*Supplied passage*.
- - -
Wednesday, June 22, 2016

I Capture the Castle by Dodie Smith

This is an old young adults book by the woman who later wrote 101 Dalmations. I remember reading it as youngster but re-reading it as a (very) mature woman brings a bitter sweetness to this coming of age story that was almost unexpected. I say almost because I picked it up again following a review or some mention of it in my wider reading as somebody or other’s favourite. Vague, I know, but enough to pique my interest. There are times when I want sweet and old fashioned, something dating from before that cynical hard edged chick-lit sort of novel, full of pseudo feminists, was invented. It is beautifully written. It is poetic. It is charming. And the characters are marvellous, especially Cassandra who is a semi-autobiographical creation. It’s the kind of can’t put down book you read under the covers by torchlight as a kid. And you really don’t know what’s going to happen. Cassandra lives with her ridiculously eccentric father and step mother and her beautiful sister Rose, who unaccountably reminded me of Ophelia for no other reason than for her looks, in a derelict castle that they’ve rented for forty years. The father is a genius one-book wonder of a writer, who has plunged the family into penury through his inactivity. Along comes a rather brash American family who have inherited the local ‘hall’, a Mrs Cotton and her two eligible sons Neil and Simon. They interfere completely in the lives of the English family. You know from the outset it’s going to be a romance and of course you’re not disappointed. However it’s not the sort of romance story a teenager would expect and raises all sorts of ethical questions about people’s relationships that are quite unexpected. It’s a lovely old fashioned but eminently readable book and much, much better than a lot of the trashy fraught stuff that has superseded it.

Sunday, June 19, 2016

Everywhere I Look by Helen Garner

Yum. Another book by Helen Garner. I have been a fan of hers since she first published Monkey Grip. There are times when I think it’s me talking, not her. She and I view the world through the same eyes. I love her to pieces. This is a fabulous collection of bits: articles, observations, snippets, journal entries. I doled them out, one, perhaps two, definitely no more than three at a time, so I wouldn’t swallow them all up in one gulp without properly appreciating them. I loved the piece about the ballet rehearsals, something she wrote as a magazine article I think because she’s accompanied by a publicist. It’s observant and poetic. And I loved her observations on getting old and invisible and the sudden, irresistible need to sort people out. I’ve been trying to think what it is about her that is so wonderful and I think it comes down to one word: honesty. She says it like it is. And that applies both to the story concept and to her words. I love the colloquialisms that pepper her writing too, her use of words that remind me of my childhood like ‘chewy’ – how long since I asked my brother for a piece of chewy? Do people today even know what that means? Mmmm, she’s my hero.
- - -
*Information given*.
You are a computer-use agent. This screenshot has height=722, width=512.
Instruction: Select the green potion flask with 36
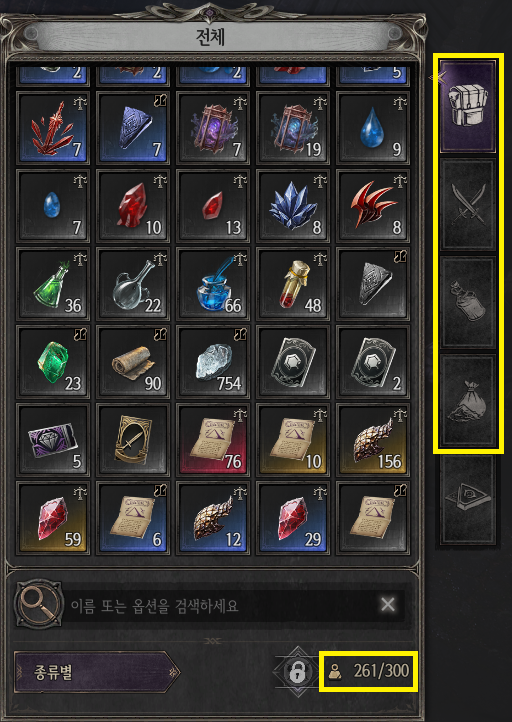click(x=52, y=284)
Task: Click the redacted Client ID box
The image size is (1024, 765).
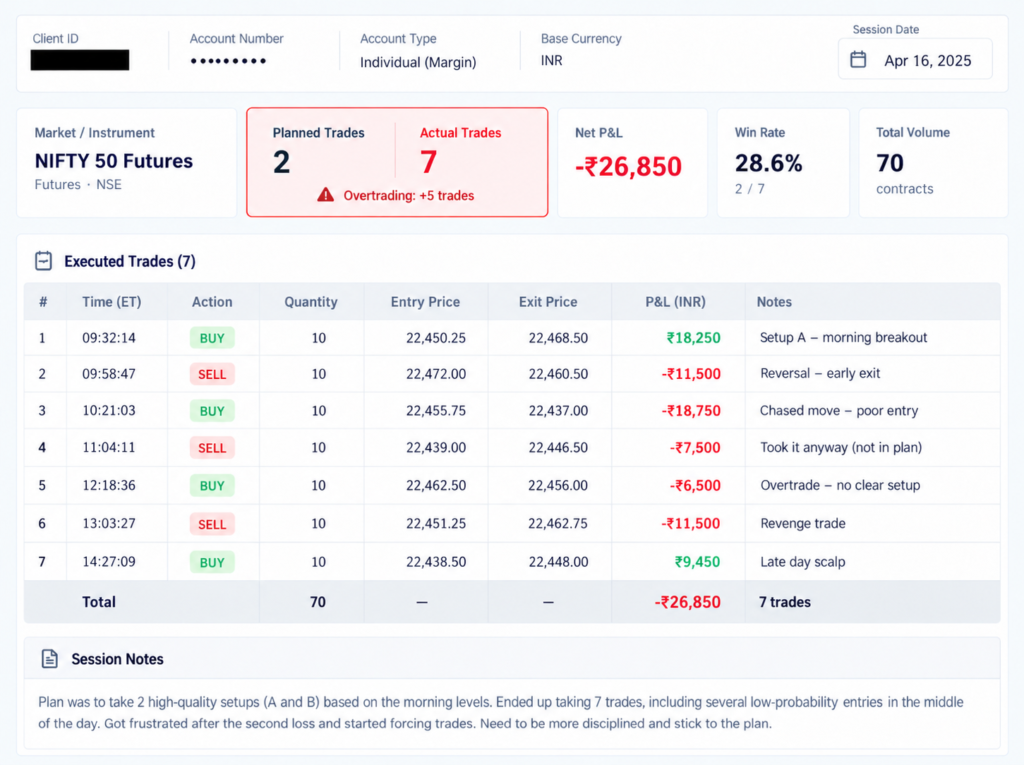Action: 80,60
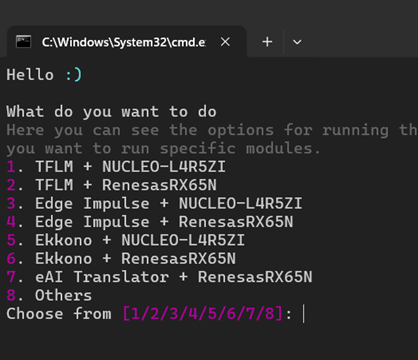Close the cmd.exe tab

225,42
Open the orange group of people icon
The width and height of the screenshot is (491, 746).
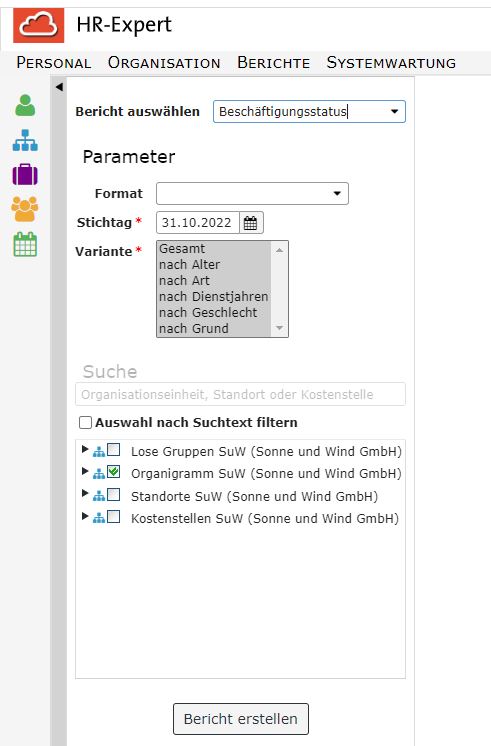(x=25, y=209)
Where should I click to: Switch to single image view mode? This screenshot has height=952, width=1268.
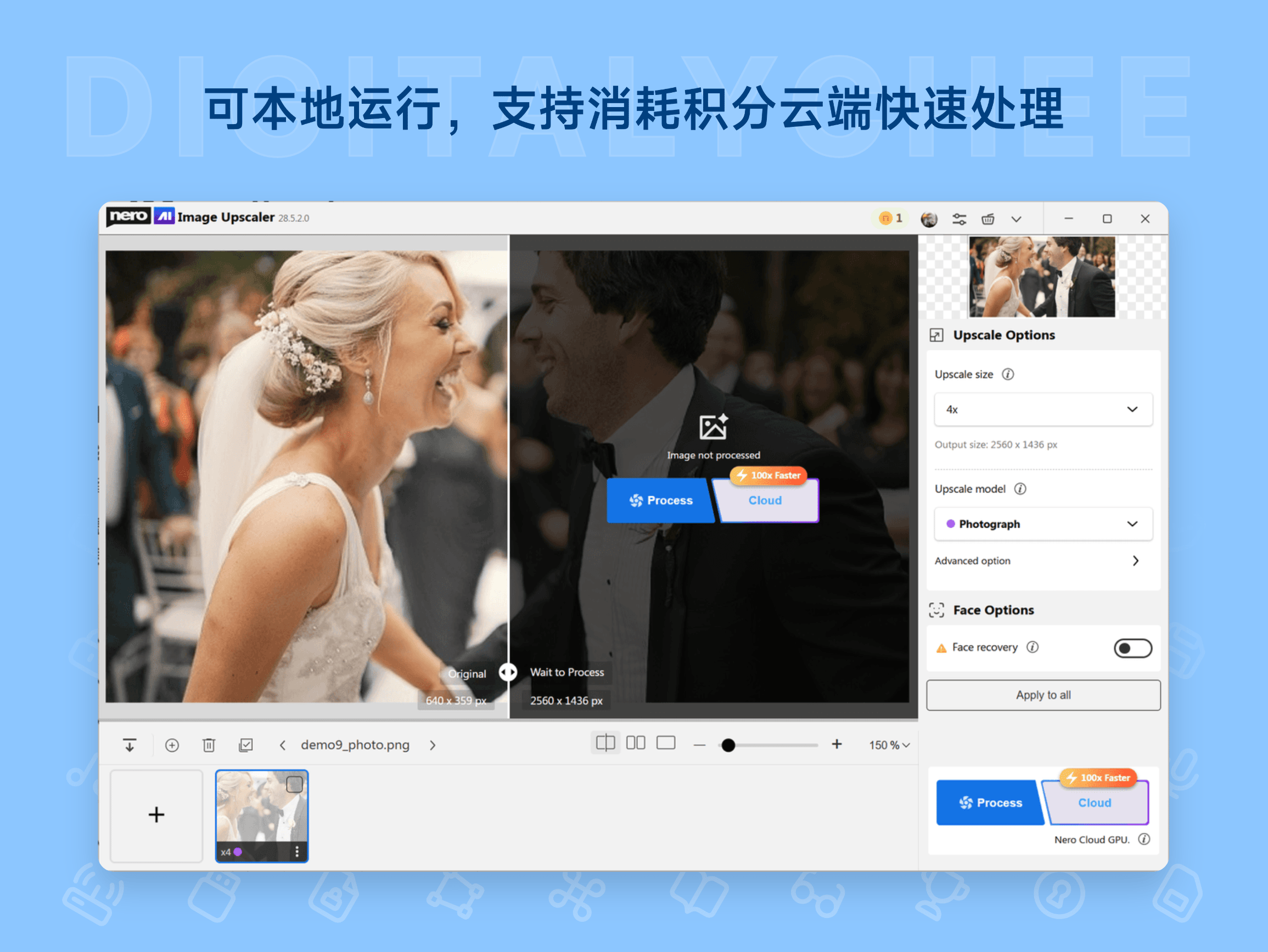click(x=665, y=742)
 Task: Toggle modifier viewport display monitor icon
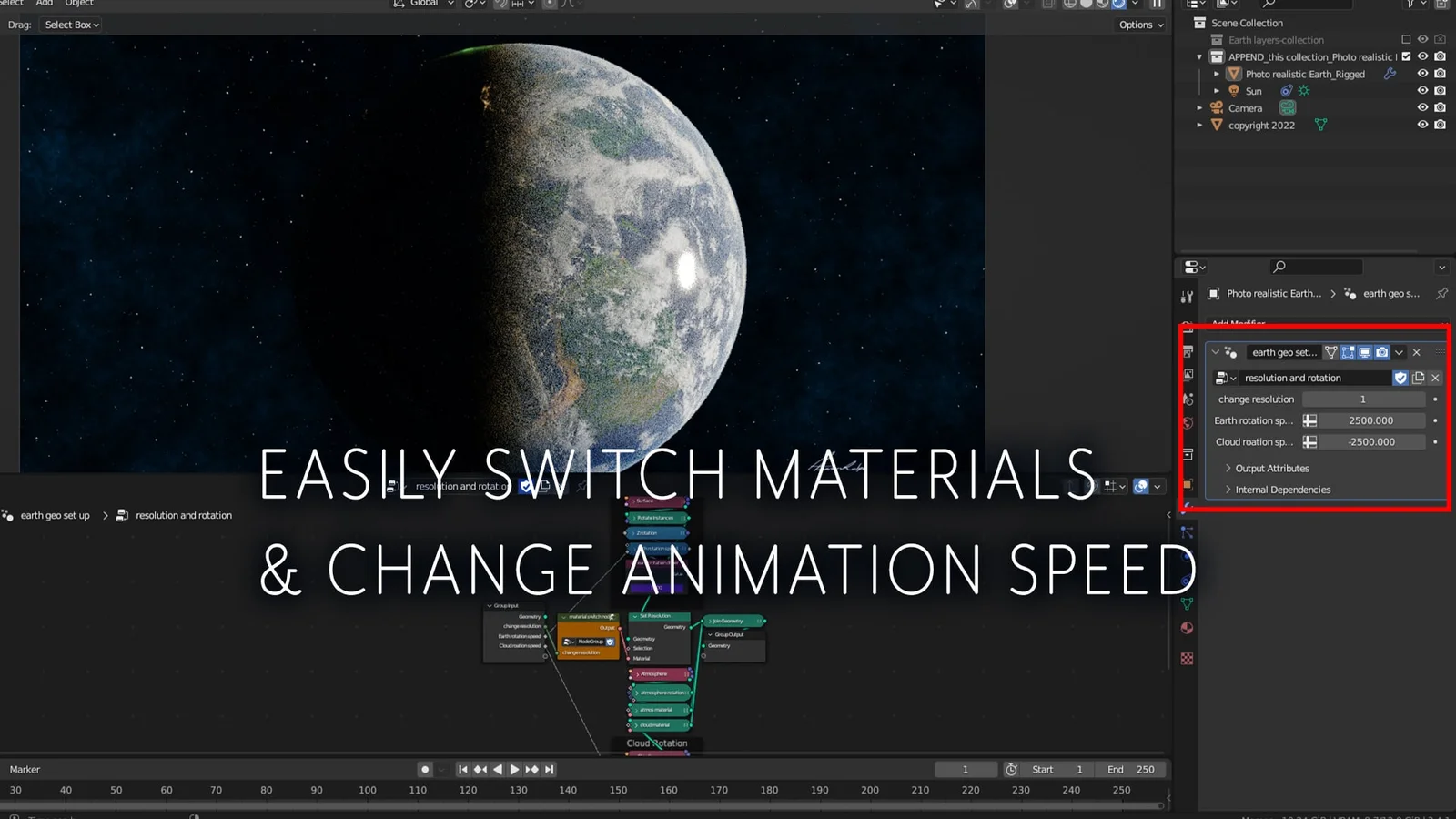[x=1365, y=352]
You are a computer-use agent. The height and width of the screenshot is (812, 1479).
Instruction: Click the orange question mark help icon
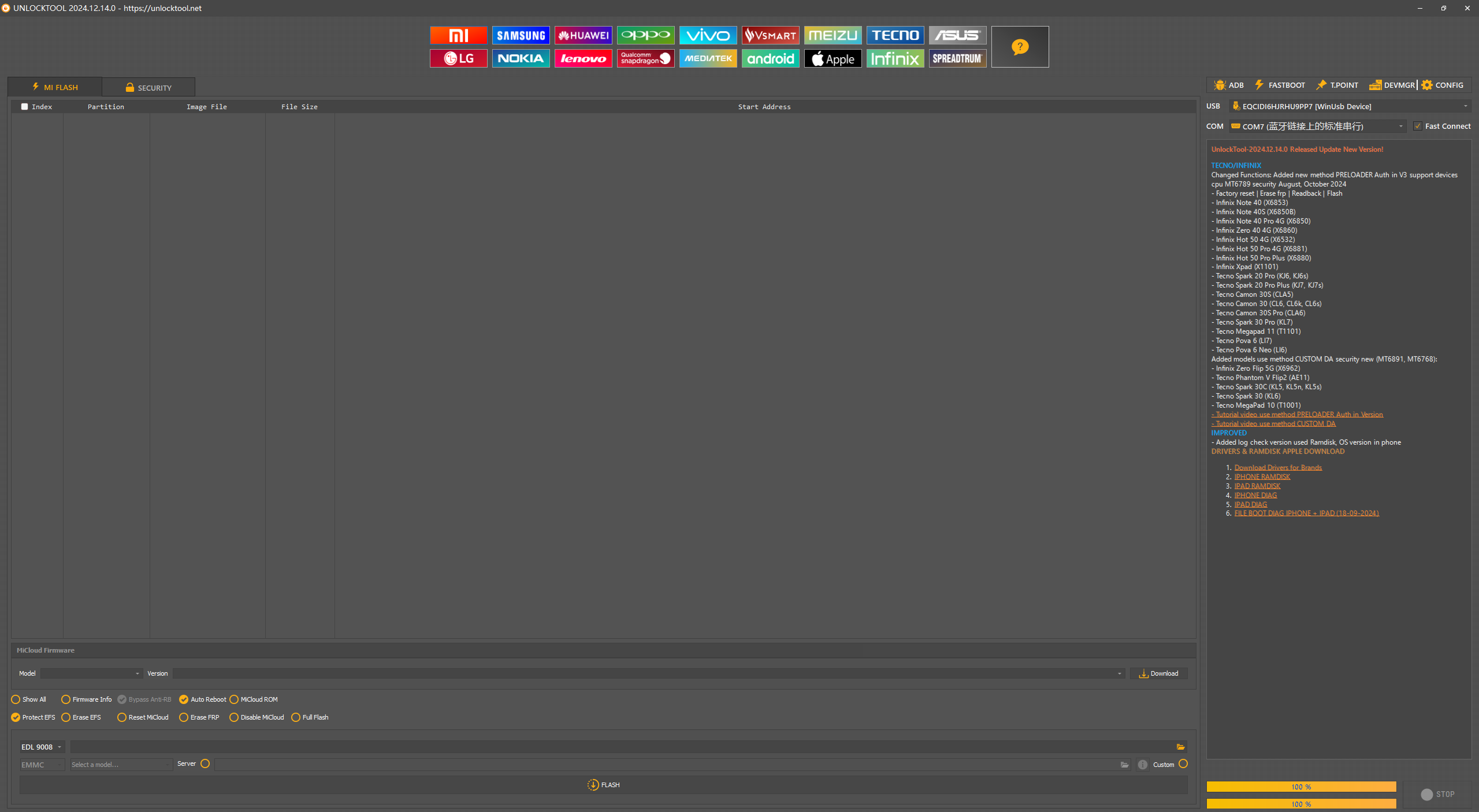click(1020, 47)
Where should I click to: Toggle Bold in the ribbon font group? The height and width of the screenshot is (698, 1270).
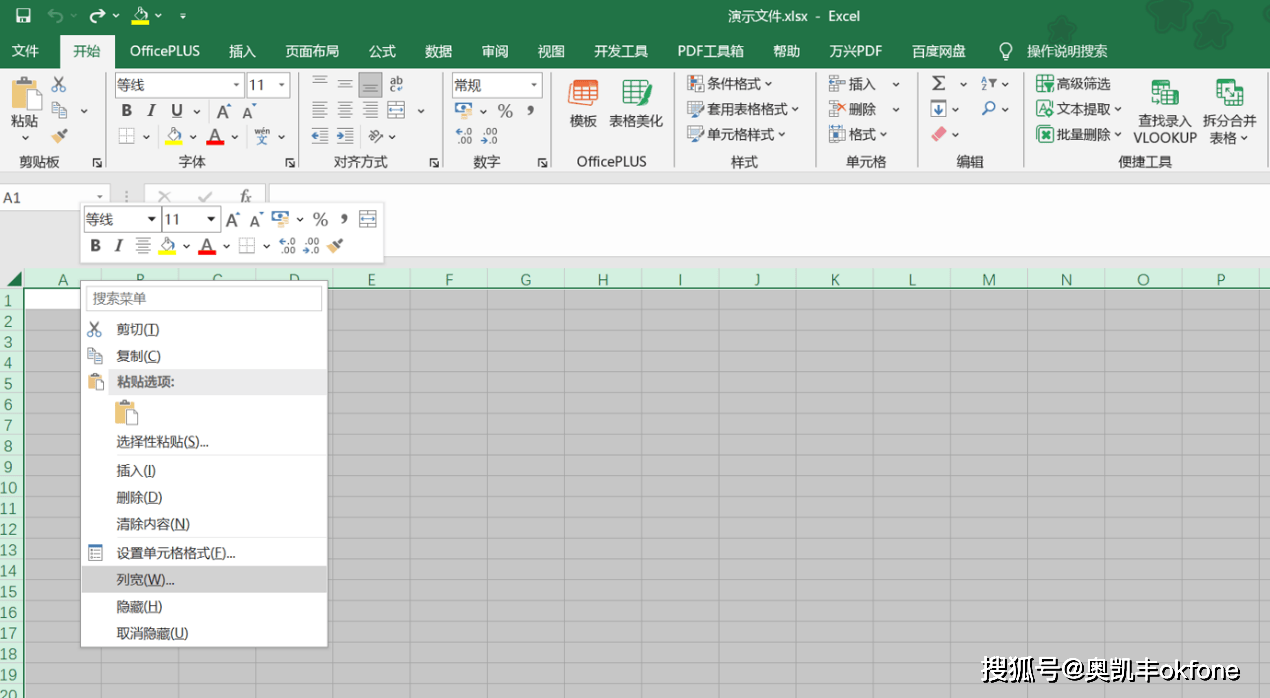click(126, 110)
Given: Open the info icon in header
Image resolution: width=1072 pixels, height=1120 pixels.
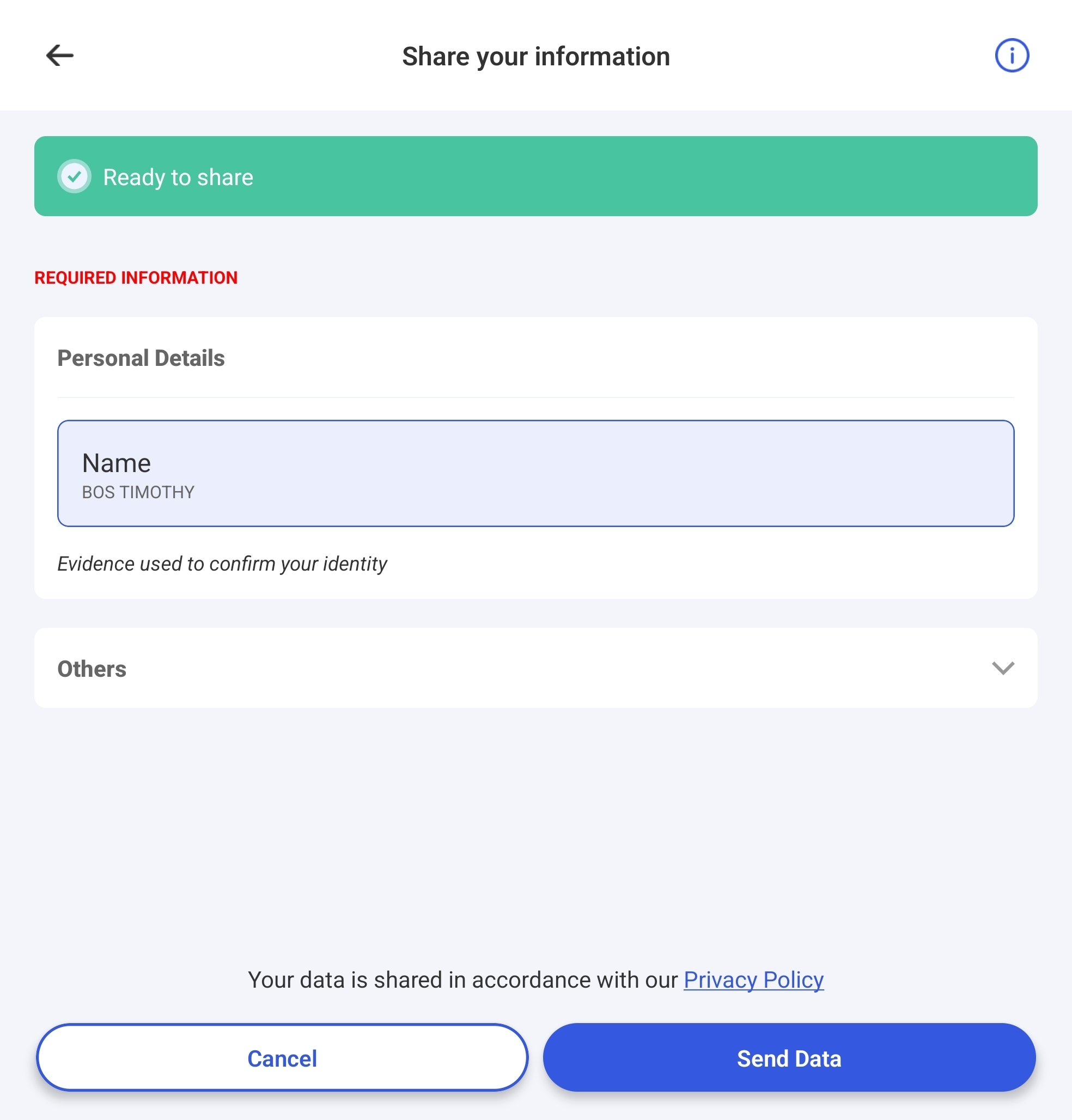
- - -
*To do*.
Decide whether each statement agrees with the book review posts, answering yes or no and quoting the words of the posts that settle it. 1. The family in I Capture the Castle has rented their castle for forty years. 2. Mrs Cotton arrives with three sons. 3. The reviewer read the pieces in Everywhere I Look all at once. The data was drawn from a separate source.

*Correct output*.
1. Yes: "in a derelict castle that they’ve rented for forty years."
2. No: "a Mrs Cotton and her two eligible sons Neil and Simon."
3. No: "I doled them out, one, perhaps two, definitely no more than three at a time"